Christine, I think about you and Matt more than you will ever know and continue to keep you in my prayers. Just wanted to offer another perspective on Matt wanting his meeting with hospice to be private... I can only imagine the thoughts Matt may be having about hospice which is considered by most to be end of life care. At least in NC one has to be within 90 days of death for hospice to even get involved. IF Matt is struggling with his thoughts and/or beliefs about the last weeks/months of his life, he may have some questions or wishes that he doesn't know if others will understand or support. I'm sure his motives for privacy are not meant in a negative way toward you.

Sometimes people like to put on a brave face for their loved ones and do try to "protect them" by not discussing their fears, wishes, questions about death. This is gonna sound stereotypical but I strongly suspect that many men have a real issue with showing what they perceive as "unmanly" emotions. Like Ann Marie said, they don't want to appear "weak".

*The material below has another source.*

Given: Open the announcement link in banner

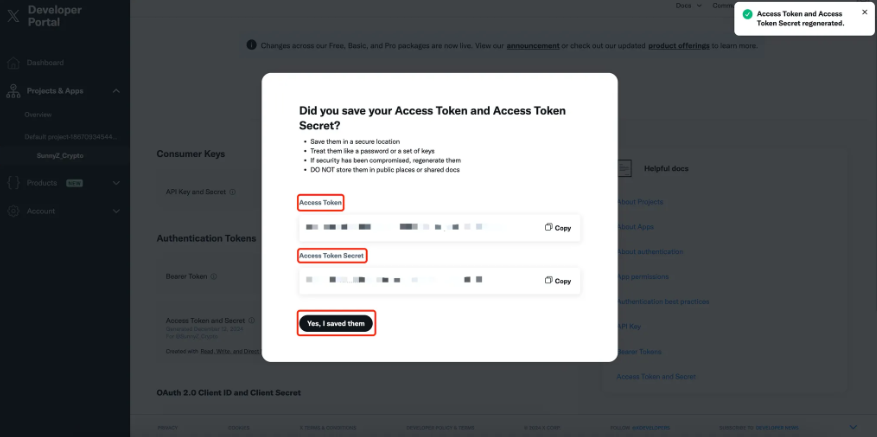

Talking about a terminal illness or impending death is very uncomfortable for many people. They don't know what to say or if they should say anything. It's not something we are taught how to handle. Many just walk around the elephant in the living room and pretend it isn't there. Some patients like to live in denial and refuse to believe they are dying (a livelong friend of mine who died of breast cancer with mets to liver, lung and brain was like that - she got madder than hell at me when I implied a month before her death that she was not going to live). Others want to make sure their wishes are honored and respected.

I don't know what kind of conversations you have had with Matt or if he is even willing to engage in that type conversation, but you can let him know that while you dont understand his need for privacy that you respect it, and if you feel emotionally comfortable, you can assure him that you will be there for him without judgement if he wants to talk about his fears, wishes, etc.

Remember, you and Matt are both doing the very best you can with a terrible situation. You are a wonderful caregiver and dont' ever question that. But remember also that you are human and give yourself a break.

Love ya!
D



Aunt diag. 2/4/10 with SCC Stage I/II on left side of tongue. Surgery 2/19/10 part. gloss./neck diss. on left side/free flap from chest muscle. TI/II,NO,MO. Clear margins with perineural invasion. Started rads 4/8/10 - 35 treatments, finished 5/26/10.